No momento, diante da gravidade da situação aqui relatada, se inicia a discussão de uma solução que a CNM passou a denominar “PEC da Sustentabilidade Fiscal” dos municípios. Além da desoneração da folha, traz outras medidas importantes para a sustentabilidade fiscal deles: 1) renegociação da dívida com o Regime Geral, em torno de 250 bilhões; 2) renegociação da dívida com precatórios, que é de quase R$ 200 bilhões; 3) equiparação obrigatória das regras de benefícios dos municípios às do regime próprio da União, acerca de idade e regra de cálculo, o que pode reduzir o déficit atuarial deles em R$ 308 bilhões. (Registre-se que como a EC 103 não se aplicou automaticamente aos municípios, só 32% fizeram reforma).

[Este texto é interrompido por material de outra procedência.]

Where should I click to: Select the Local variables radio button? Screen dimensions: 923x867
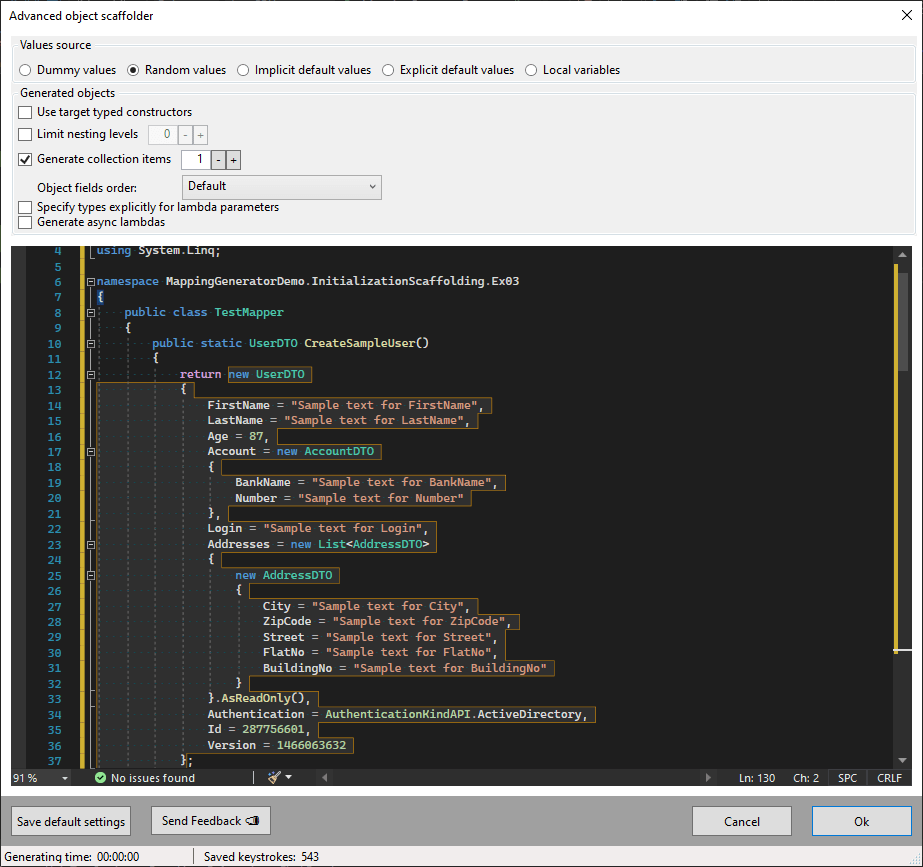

Além disso, propõe-se a colocação de uma nova redação na Constituição para tornar mais claro o aporte de ativos. Matéria já prevista no art.249 da Carta, destina-se a evitar judicialização, algo fundamental para os regimes que têm déficits mais elevados. Além disso, cabe deixar claro que não se deve cobrar o PASEP sobre os recursos do regime próprio. (Hoje ele está sendo cobrado indevidamente da maior parte dos regimes próprios, tudo com base, apenas, em um parecer interno).
Em resumo, em vez de adotar medidas apenas ligadas aos regimes próprios, como seria a praxe, serão duas para o Regime Geral, e uma relacionada com precatórios. Nada obstante, ter-se-ão 3 medidas que acertam ponteiros do Regime Próprio, além de outras de combate a fraudes, que são sempre bem-vindas, inclusive na área de benefícios assistenciais.
Para concluir, a PEC proposta propõe compensações financeiras justas para a União, com destaque para medidas antifraudes, mesmo na área de assistência social.